Finding a Deserted Place

Week of February 4, 2018

Jesus always finds balance between the activity of ministry and the time to be in silence and prayer.  Going to a deserted place, He communicates with His heavenly Father and the Holy Spirit, from whom He is never apart.  His move away to the deserted place is a signal to us.  Where are the deserted places for us?  How do we enter the cathedral of silence to contemplate and reflect on all that is happening?  The other day I was struck by the magnificence of an eagle coming in for a catch on the Fox River.  He was gliding just over the water to place his talons in the water and receive his reward.  I pulled over to the side of Route 25 to watch.  In my mind to this day I can picture that scene; I can see the majesty of such a beautiful bird of prey doing what comes natural.

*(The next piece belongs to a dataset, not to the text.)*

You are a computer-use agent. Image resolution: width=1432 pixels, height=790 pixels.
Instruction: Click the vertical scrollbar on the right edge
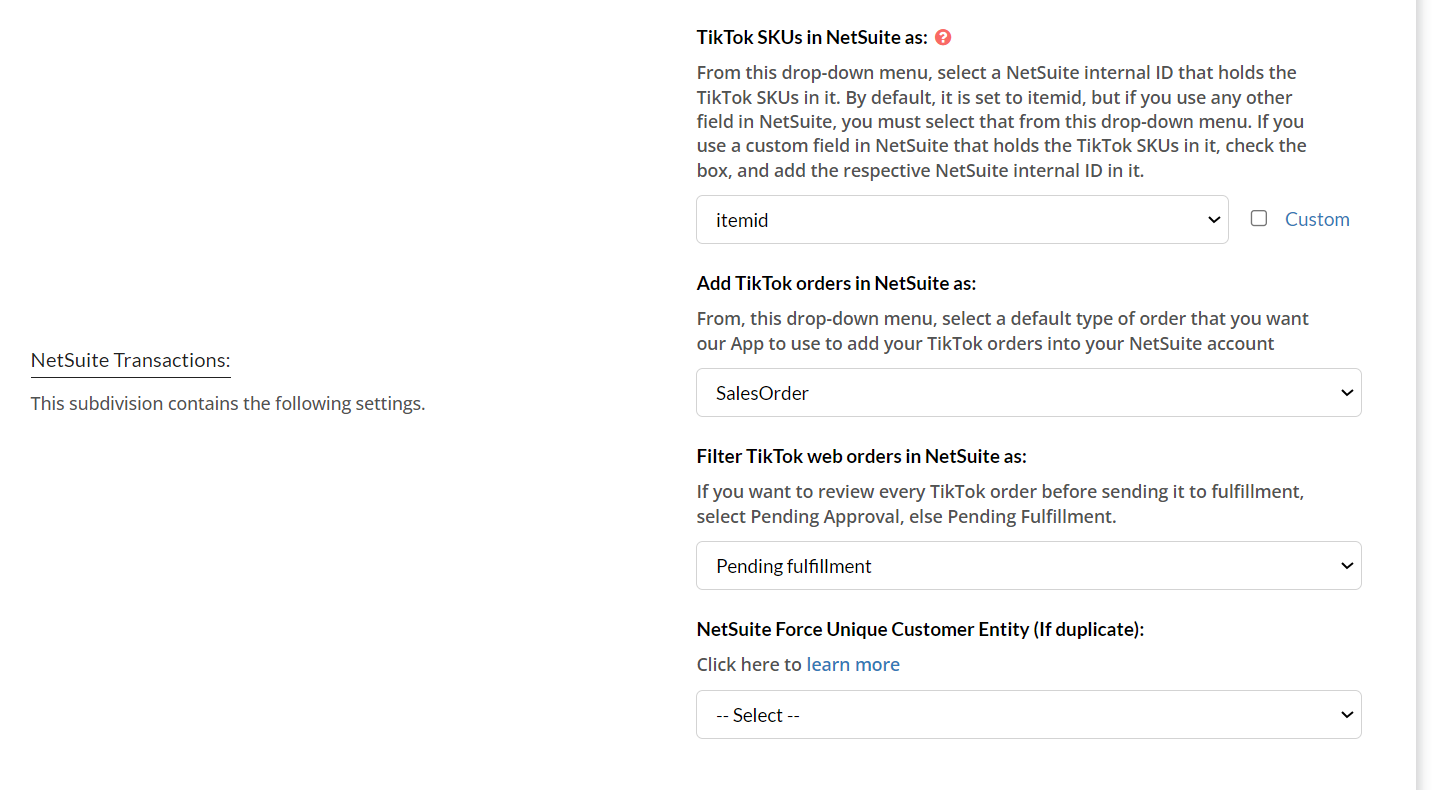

It is not hard to recall images and experiences that seize the senses.   Jesus in meditation, Jesus finding balance allowed the silence to speak.  As we get ready for Lent, we are invited to the same process.  We are invited to go to a deserted place.  We are called to find balance from the high intensity and volume of activity we each experience every day.  Lent leads us to these places; it leads us to these challenges.  Where do we find them? Some may find them in the brilliance of music as they drive.  Changing what we listen to in the mornings might impact us. Some find it on the running path.  For me running cleanses my thoughts and allows me to absorb the experiences of the day without adding anything new.  We are called to treasure the moments of our lives so that they can be timeless moments bringing us back to the Creator of all time.   For some silence happens when the children are in bed and in the methodical cleaning up of toys and loading of laundry, there is time of reflection.

Too often we are robbed of this by cellular technology.  The beep happens and we run to see who texted us.  The late night texting of teens and tweens robs them of reflection because they are adding more conversation into their lives.  The art of meditation is lost for so many.  The hunger for quiet has not been fully awakened, yet desert places can be found everywhere.

As we strategize for Lent, as we look to what will get us closer to God, we must ask ourselves about silence.  We must ask ourselves about reflection.  It is my belief that reflection leads to integration.  When we reflect, the awareness of blessings is amplified.  When the blessings of God are given amplification, we are able to experience His presence and the assurance of being loved and redeemed. To get to that place every week, every day is a challenge to us to change our attitudes.  To do so leads us into the business of life with a clear focus on mission.    Jesus told His disciples when they found Him that all must go to other places, all must continue on the mission.  He was clear; He was direct in His response.  This clarity came from meditation, reflection and integration.

Lent is upon us. It is my prayer that we may find the deserted places and know of His love.